Linda Bostrom Knausgard’s husband, Karl Ove Knausgard, wrote six horrifyingly honest volumes about his life. Of course, you cannot write about your life without writing about the people around you. So despite my never having read a book by this woman before, I know a lot about her. More about her than most people I know in real life. For example: Karl Ove had such an enormous crush on her that when they kissed for the first time he embarrassed himself by FAINTING WITH JOY.

This book is about her time institutionalized for depression, and especially about her electroconvulsive therapy, which is as bad as it sounds. I didn’t know people still did this at all, but apparently Sweden is an outlier globally in using it heavily. It was a gripping little book, about the institution, and about the fragments of memory left to her by the treatment. It was interesting to hear the other side of Karl Ove’s version of their marriage.

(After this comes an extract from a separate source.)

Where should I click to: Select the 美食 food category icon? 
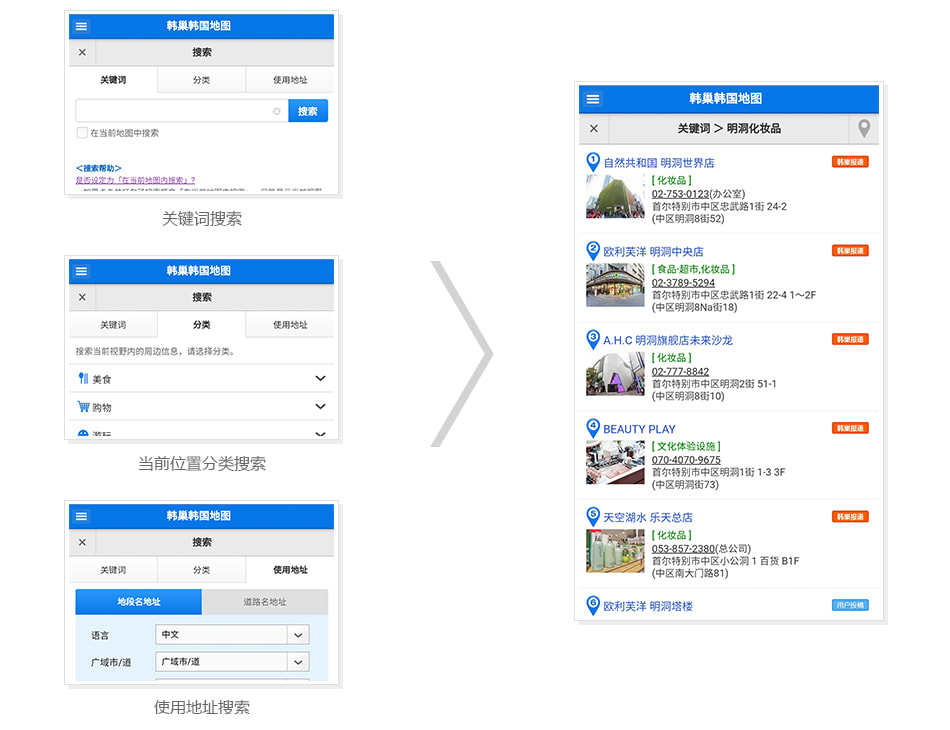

Let me end with this fun aspect of their apparently very artsy marriage. They are on vacation:

When we finally got to the hotel all we saw were palm trees and greenery, endless shadows and hills. You looked over the landscape and said, What the fuck is this?

It turned out we were in Mauritius and not in the Maldives, your dream destination, and I spent the entire vacation in the shade with the children saying, Oh, how lovely it is here in Mauritius. Mauritius. Mauritius. It served him right.

How do you not find out you are going to Mauritius not the Maldives until you actually get there?!?